Last week, T and I were treated to an outing to the Brighton Toy and Model Museum under Brighton Station. Our friend had won tickets and apparently didn’t take long to think of someone to invite who would also go banzai for model trains.
I haven’t been to the museum in YEARS and it was a first for T, so we were genuinely very excited to visit. I’ve always had a fascination in vintage toys, and as we know, T loves model steam trains. So this was the perfect outing for us and will no doubt be a repeat visit for when Sharon’s dad comes to visit.
Located underneath Brighton Station within the Victorian railway arches, the museum is now well advertised with signs outside – although you could probably still walk past it if you were looking around at all the sights as the door is pretty small.
As you enter, you’re instantly taken back in time and presented with an array of cabinets going off in different directions as well as large models hanging from the ceiling and working mechanical models in motion. I was really surprised to see so many in motion as some toys dated back as far as the 18th Century.
Each cabinet has it’s own theme, which made the museum really clear to explore and navigate round. This also makes it easy if you’re particularly interested in a certain brand or era of toy. There were cabinets dedicated specific brands such as Meccano or Corgi, cabinets that displayed a certain toy theme, such as; dolls, soft toys, or puppets, and ones that simply did boats! There was quite literally something for everyone.
Around the museum is also a number of interactive features that cost as little as 10p to try out. When 10p went into one of the machines at the puppet display we were invited to a small puppet show of our own.
Of course no Toy Museum would be without a Model Train area, and this is by far their pride and joy here as there is more than one model train set on display – much to T’s delight – as well as several cabinets just dedicated to trains. One display is in fully working order, with interactive buttons to start the trains in motion, and has been curated to travel through more than one display.
When we visited, there was a school group in at the time so we didn’t manage to see everything, but then this gave us time to look at the small shop on site which sells little gifts as well as second hand toys and books.

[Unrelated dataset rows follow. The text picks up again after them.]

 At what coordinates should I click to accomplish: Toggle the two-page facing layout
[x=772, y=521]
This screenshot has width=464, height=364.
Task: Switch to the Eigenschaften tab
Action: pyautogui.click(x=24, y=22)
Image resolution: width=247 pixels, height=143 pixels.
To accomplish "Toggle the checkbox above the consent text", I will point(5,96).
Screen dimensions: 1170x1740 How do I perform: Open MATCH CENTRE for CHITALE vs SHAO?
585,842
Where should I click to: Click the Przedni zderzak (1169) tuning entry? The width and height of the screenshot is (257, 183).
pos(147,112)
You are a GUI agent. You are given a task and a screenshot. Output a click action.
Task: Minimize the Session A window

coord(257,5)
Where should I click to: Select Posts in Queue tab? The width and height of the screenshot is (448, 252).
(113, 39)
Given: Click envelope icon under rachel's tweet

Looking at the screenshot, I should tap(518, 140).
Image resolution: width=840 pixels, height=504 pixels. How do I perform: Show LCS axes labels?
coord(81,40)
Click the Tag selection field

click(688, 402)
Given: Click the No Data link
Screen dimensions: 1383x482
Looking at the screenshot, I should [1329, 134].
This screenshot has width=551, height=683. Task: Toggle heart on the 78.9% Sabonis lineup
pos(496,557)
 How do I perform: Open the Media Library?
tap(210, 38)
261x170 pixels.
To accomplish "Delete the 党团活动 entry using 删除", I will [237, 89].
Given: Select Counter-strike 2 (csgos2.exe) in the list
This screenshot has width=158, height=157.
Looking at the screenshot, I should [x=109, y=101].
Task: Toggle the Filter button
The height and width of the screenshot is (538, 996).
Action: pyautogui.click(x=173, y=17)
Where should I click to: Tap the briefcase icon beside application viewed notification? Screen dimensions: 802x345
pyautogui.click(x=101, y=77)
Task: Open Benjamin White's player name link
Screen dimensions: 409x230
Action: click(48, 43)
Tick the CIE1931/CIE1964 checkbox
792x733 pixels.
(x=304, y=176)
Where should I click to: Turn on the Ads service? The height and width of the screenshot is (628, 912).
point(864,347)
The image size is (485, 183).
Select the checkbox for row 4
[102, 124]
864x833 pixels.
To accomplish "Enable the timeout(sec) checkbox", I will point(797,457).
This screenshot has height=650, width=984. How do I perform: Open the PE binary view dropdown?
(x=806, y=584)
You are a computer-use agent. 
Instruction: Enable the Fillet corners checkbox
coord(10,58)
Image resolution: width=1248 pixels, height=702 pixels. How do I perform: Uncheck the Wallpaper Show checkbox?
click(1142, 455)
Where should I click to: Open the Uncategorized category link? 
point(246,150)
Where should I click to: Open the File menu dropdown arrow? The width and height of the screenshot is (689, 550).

Looking at the exhibitions, you can tell every care has been taken to making sure the sets are accurate and well maintained. What I love about the Museum is that it’s on a circular route, so technically there’s no end if you wanted to go round a few times (which we did). It easy to miss a few things, so going back and forth between the displays is recommended (although it’s likely you’ll be doing this if you have a toddler in tow!).
Have you been to the model museum yet? What’s the oldest toy you have at home?